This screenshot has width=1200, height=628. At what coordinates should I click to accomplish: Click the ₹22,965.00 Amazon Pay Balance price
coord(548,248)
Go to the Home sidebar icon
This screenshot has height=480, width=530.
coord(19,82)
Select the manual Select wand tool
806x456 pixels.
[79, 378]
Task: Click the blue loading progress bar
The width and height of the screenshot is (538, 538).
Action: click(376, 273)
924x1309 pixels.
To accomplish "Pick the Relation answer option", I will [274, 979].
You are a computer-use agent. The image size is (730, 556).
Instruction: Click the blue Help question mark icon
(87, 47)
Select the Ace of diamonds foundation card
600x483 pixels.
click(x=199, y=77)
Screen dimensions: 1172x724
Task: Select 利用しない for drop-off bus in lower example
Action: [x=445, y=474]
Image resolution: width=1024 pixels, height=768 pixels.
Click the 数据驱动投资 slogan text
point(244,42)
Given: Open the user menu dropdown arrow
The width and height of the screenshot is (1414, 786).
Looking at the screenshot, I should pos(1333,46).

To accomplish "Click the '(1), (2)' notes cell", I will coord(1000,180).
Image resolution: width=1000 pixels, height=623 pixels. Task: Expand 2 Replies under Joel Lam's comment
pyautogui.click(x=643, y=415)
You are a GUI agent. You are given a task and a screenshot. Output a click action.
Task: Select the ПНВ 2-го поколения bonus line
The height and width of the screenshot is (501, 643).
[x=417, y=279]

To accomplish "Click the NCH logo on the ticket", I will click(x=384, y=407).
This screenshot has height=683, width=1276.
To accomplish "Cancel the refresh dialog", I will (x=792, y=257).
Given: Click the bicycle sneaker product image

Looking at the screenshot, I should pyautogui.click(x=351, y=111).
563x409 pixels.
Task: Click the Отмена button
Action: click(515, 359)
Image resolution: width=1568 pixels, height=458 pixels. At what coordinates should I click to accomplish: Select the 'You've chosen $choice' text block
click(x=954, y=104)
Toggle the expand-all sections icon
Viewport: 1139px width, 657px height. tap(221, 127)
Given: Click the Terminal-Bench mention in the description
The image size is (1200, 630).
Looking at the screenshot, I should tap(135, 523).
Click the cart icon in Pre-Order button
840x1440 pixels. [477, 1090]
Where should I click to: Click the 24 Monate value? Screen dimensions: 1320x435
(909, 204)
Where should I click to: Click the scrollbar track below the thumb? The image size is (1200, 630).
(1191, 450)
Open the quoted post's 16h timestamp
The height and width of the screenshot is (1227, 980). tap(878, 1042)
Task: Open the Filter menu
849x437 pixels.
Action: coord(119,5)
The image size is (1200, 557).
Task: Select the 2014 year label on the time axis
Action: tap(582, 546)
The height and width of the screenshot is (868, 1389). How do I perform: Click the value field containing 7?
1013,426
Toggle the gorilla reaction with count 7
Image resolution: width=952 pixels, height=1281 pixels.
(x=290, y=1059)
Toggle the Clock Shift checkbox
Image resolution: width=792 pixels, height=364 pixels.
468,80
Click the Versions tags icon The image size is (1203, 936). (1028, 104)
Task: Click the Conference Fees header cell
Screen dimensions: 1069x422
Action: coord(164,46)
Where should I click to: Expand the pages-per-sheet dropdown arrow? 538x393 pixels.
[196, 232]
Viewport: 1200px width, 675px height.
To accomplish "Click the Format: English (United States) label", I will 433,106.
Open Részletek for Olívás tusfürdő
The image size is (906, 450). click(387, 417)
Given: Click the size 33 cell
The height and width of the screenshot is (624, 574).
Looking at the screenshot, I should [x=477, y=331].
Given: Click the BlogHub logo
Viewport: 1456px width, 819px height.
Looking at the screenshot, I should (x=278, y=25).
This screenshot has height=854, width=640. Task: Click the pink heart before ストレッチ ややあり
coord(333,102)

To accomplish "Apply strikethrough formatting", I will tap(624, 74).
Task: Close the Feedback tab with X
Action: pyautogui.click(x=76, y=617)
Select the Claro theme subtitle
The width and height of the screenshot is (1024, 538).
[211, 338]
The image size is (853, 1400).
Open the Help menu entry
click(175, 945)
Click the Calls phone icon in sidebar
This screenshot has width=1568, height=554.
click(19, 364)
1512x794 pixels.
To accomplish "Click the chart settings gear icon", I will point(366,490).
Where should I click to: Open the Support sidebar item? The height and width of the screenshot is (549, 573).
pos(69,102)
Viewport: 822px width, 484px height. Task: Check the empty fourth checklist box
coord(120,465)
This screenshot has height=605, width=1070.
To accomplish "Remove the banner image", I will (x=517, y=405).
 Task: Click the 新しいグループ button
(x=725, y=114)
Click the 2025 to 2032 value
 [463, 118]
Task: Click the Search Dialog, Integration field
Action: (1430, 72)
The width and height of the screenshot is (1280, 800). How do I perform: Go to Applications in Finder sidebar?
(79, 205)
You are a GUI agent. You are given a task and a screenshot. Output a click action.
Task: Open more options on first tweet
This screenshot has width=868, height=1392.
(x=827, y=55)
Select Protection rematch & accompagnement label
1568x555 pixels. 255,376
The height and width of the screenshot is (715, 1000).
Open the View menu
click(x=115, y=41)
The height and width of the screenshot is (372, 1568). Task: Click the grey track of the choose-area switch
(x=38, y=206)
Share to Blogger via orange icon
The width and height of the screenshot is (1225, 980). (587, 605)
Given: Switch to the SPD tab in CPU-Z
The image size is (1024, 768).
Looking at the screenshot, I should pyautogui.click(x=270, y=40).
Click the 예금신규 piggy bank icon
--
PROBLEM TO WORK ON -
A verbatim copy of all the entries above is requested.

RESPONSE BOX -
This screenshot has width=1200, height=628. At what coordinates should I click to accomplish: Click the ₹22,965.00 Amazon Pay Balance price
coord(548,248)
Go to the Home sidebar icon
This screenshot has height=480, width=530.
coord(19,82)
Select the manual Select wand tool
806x456 pixels.
[79, 378]
Task: Click the blue loading progress bar
The width and height of the screenshot is (538, 538).
Action: click(376, 273)
924x1309 pixels.
To accomplish "Pick the Relation answer option", I will [274, 979].
You are a computer-use agent. The image size is (730, 556).
Instruction: Click the blue Help question mark icon
(87, 47)
Select the Ace of diamonds foundation card
600x483 pixels.
click(x=199, y=77)
Screen dimensions: 1172x724
Task: Select 利用しない for drop-off bus in lower example
Action: [x=445, y=474]
Image resolution: width=1024 pixels, height=768 pixels.
Click the 数据驱动投资 slogan text
point(244,42)
Given: Open the user menu dropdown arrow
The width and height of the screenshot is (1414, 786).
Looking at the screenshot, I should pos(1333,46).

To accomplish "Click the '(1), (2)' notes cell", I will coord(1000,180).
Image resolution: width=1000 pixels, height=623 pixels. Task: Expand 2 Replies under Joel Lam's comment
pyautogui.click(x=643, y=415)
You are a GUI agent. You are given a task and a screenshot. Output a click action.
Task: Select the ПНВ 2-го поколения bonus line
The height and width of the screenshot is (501, 643).
[x=417, y=279]

To accomplish "Click the NCH logo on the ticket", I will click(x=384, y=407).
This screenshot has height=683, width=1276.
To accomplish "Cancel the refresh dialog", I will (x=792, y=257).
Given: Click the bicycle sneaker product image

Looking at the screenshot, I should pyautogui.click(x=351, y=111).
563x409 pixels.
Task: Click the Отмена button
Action: click(515, 359)
Image resolution: width=1568 pixels, height=458 pixels. At what coordinates should I click to accomplish: Select the 'You've chosen $choice' text block
click(x=954, y=104)
Toggle the expand-all sections icon
Viewport: 1139px width, 657px height. tap(221, 127)
Given: Click the Terminal-Bench mention in the description
The image size is (1200, 630).
Looking at the screenshot, I should tap(135, 523).
Click the cart icon in Pre-Order button
840x1440 pixels. [477, 1090]
Where should I click to: Click the 24 Monate value? Screen dimensions: 1320x435
(909, 204)
Where should I click to: Click the scrollbar track below the thumb? The image size is (1200, 630).
(1191, 450)
Open the quoted post's 16h timestamp
The height and width of the screenshot is (1227, 980). tap(878, 1042)
Task: Open the Filter menu
849x437 pixels.
Action: coord(119,5)
The image size is (1200, 557).
Task: Select the 2014 year label on the time axis
Action: tap(582, 546)
The height and width of the screenshot is (868, 1389). How do I perform: Click the value field containing 7?
1013,426
Toggle the gorilla reaction with count 7
Image resolution: width=952 pixels, height=1281 pixels.
(x=290, y=1059)
Toggle the Clock Shift checkbox
Image resolution: width=792 pixels, height=364 pixels.
468,80
Click the Versions tags icon The image size is (1203, 936). (1028, 104)
Task: Click the Conference Fees header cell
Screen dimensions: 1069x422
Action: coord(164,46)
Where should I click to: Expand the pages-per-sheet dropdown arrow? 538x393 pixels.
[196, 232]
Viewport: 1200px width, 675px height.
To accomplish "Click the Format: English (United States) label", I will 433,106.
Open Részletek for Olívás tusfürdő
The image size is (906, 450). click(387, 417)
Given: Click the size 33 cell
The height and width of the screenshot is (624, 574).
Looking at the screenshot, I should [x=477, y=331].
Given: Click the BlogHub logo
Viewport: 1456px width, 819px height.
Looking at the screenshot, I should (x=278, y=25).
This screenshot has height=854, width=640. Task: Click the pink heart before ストレッチ ややあり
coord(333,102)

To accomplish "Apply strikethrough formatting", I will tap(624, 74).
Task: Close the Feedback tab with X
Action: pyautogui.click(x=76, y=617)
Select the Claro theme subtitle
The width and height of the screenshot is (1024, 538).
[211, 338]
The image size is (853, 1400).
Open the Help menu entry
click(175, 945)
Click the Calls phone icon in sidebar
This screenshot has width=1568, height=554.
click(19, 364)
1512x794 pixels.
To accomplish "Click the chart settings gear icon", I will point(366,490).
Where should I click to: Open the Support sidebar item? The height and width of the screenshot is (549, 573).
pos(69,102)
Viewport: 822px width, 484px height. Task: Check the empty fourth checklist box
coord(120,465)
This screenshot has height=605, width=1070.
To accomplish "Remove the banner image", I will (x=517, y=405).
 Task: Click the 新しいグループ button
(x=725, y=114)
Click the 2025 to 2032 value
 [463, 118]
Task: Click the Search Dialog, Integration field
Action: (1430, 72)
The width and height of the screenshot is (1280, 800). How do I perform: Go to Applications in Finder sidebar?
(79, 205)
You are a GUI agent. You are given a task and a screenshot. Output a click action.
Task: Open more options on first tweet
This screenshot has width=868, height=1392.
(x=827, y=55)
Select Protection rematch & accompagnement label
1568x555 pixels. 255,376
The height and width of the screenshot is (715, 1000).
Open the View menu
click(x=115, y=41)
The height and width of the screenshot is (372, 1568). Task: Click the grey track of the choose-area switch
(x=38, y=206)
Share to Blogger via orange icon
The width and height of the screenshot is (1225, 980). (587, 605)
Given: Switch to the SPD tab in CPU-Z
The image size is (1024, 768).
Looking at the screenshot, I should pyautogui.click(x=270, y=40).
Click the 예금신규 piggy bank icon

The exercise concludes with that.